■ **Excerpted passage**:
════════════════════

Different block size between nodes

orion8888

Member
Sep 24, 2020
5
0
21
36
Hi Everyone,

I have an unusual problem with the ZFS virtual machine block size (zvol).
Proxmox version 7.3

I have a configured proxmox cluster consisting of two servers plus a qdevice device.
I set up a datastore (ZFS) from the webgui of proxmox called SSD_ZPOOl_1 and set its block size to 1024k for both nodes in the cluster, proxmox successfully added a datastore.
I added a new virtual machine to this SSD_ZPOOL_1 resource and checked the block size of this newly created machine with the command "zfs get volblocksize" the size of the block was correct, it showed 1M (1024k). Then I added a replication of this virtual machine from node A to B, the replication was done to the second node, I checked the block size of this machine after replication and it showed that the block size is 128k and now if it migrates the virtual machine from node A to B, it is in reverse migration from the node B on A throws an error and I don't want to migrate back.

I suppose it is the fault that the SSD_ZPOOL_1 resource is set to the block size of 1024k on one node and the block size is set to 128k on the other node after replication, but the question is why the block size is changed when replicating to the same resource on the second node?

Anyone know what's going on?
I will add that the Large Block option is enabled for the SSD_ZPOOL_1 pool.

Best Regards
Orion8888
 

Attachments

  • PX_BUG_REPLICATION_BLOCK_SIZE_1024k_node_B.png
    PX_BUG_REPLICATION_BLOCK_SIZE_1024k_node_B.png
    24.8 KB · Views: 25
  • PX_BUG_REPLICATION_BLOCK_SIZE_128k_node_A.png
    PX_BUG_REPLICATION_BLOCK_SIZE_128k_node_A.png
    19.6 KB · Views: 25
Last edited:
From the `zfsprops` man page (`man zfsprops`):
Code:
     volblocksize          For volumes, specifies the block size of the volume.  The blocksize cannot be changed once the volume has been written, so it should be set at volume creation time.  The default blocksize for volumes is 8
                           Kbytes.  Any power of 2 from 512 bytes to 128 Kbytes is valid.

I'm not sure how you created one with a volblocksize of 1MiB, but at least based on the man page it should not be possible.

Could you explain it in details how you did that?

Were the pools on both machines created with the same `ashift`?
 
Could you explain it in details how you did that?
That can easily be done on a PVE node (pool is using ashift=12):
Code:
root@j3710:~# zfs create -V 1G -o volblocksize=1M VMpool/1Mzvol
root@j3710:~# zfs get volblocksize VMpool/1Mzvol
NAME           PROPERTY      VALUE     SOURCE
VMpool/1Mzvol  volblocksize  1M        -

Would be a terrible idea because of the massive overhead when doing small reads/writes, but still possible ;)
 
Last edited:
From the `zfsprops` man page (`man zfsprops`):
Code:
     volblocksize          For volumes, specifies the block size of the volume.  The blocksize cannot be changed once the volume has been written, so it should be set at volume creation time.  The default blocksize for volumes is 8
                           Kbytes.  Any power of 2 from 512 bytes to 128 Kbytes is valid.

I'm not sure how you created one with a volblocksize of 1MiB, but at least based on the man page it should not be possible.

════════════════════

■ **Data provided**:
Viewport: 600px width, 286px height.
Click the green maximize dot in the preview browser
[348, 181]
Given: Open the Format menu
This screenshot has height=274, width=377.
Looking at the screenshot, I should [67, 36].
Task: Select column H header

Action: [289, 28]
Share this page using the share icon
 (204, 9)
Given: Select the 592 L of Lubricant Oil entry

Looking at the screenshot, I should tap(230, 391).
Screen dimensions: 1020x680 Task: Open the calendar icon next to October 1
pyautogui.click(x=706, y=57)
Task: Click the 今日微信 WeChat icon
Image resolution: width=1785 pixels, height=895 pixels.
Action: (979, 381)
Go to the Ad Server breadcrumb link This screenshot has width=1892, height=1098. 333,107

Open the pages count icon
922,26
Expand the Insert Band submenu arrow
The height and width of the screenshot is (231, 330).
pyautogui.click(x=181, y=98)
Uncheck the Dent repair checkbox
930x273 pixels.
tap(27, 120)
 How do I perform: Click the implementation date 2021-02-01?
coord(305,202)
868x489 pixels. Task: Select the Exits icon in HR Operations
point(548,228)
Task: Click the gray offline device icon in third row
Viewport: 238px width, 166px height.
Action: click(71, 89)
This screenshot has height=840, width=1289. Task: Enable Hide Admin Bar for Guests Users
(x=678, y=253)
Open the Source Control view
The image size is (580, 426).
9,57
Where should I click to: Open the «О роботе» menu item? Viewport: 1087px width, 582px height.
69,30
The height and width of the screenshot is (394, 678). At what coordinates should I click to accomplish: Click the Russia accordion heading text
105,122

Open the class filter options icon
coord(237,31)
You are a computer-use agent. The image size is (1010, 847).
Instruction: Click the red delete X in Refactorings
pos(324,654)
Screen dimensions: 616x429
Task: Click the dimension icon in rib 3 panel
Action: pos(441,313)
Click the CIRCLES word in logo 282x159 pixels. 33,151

════════════════════

■ **Exercise tasks**:
1) In the ZFS block size thread, list the column headings in the output that the `zfs get volblocksize` command prints.
2) Please write out the ZFS block size thread from "I have an unusual" up to and including "added a datastore.".

■ **Task results**:
1) NAME, PROPERTY, VALUE, SOURCE

2)
I have an unusual problem with the ZFS virtual machine block size (zvol).
Proxmox version 7.3

I have a configured proxmox cluster consisting of two servers plus a qdevice device.
I set up a datastore (ZFS) from the webgui of proxmox called SSD_ZPOOl_1 and set its block size to 1024k for both nodes in the cluster, proxmox successfully added a datastore.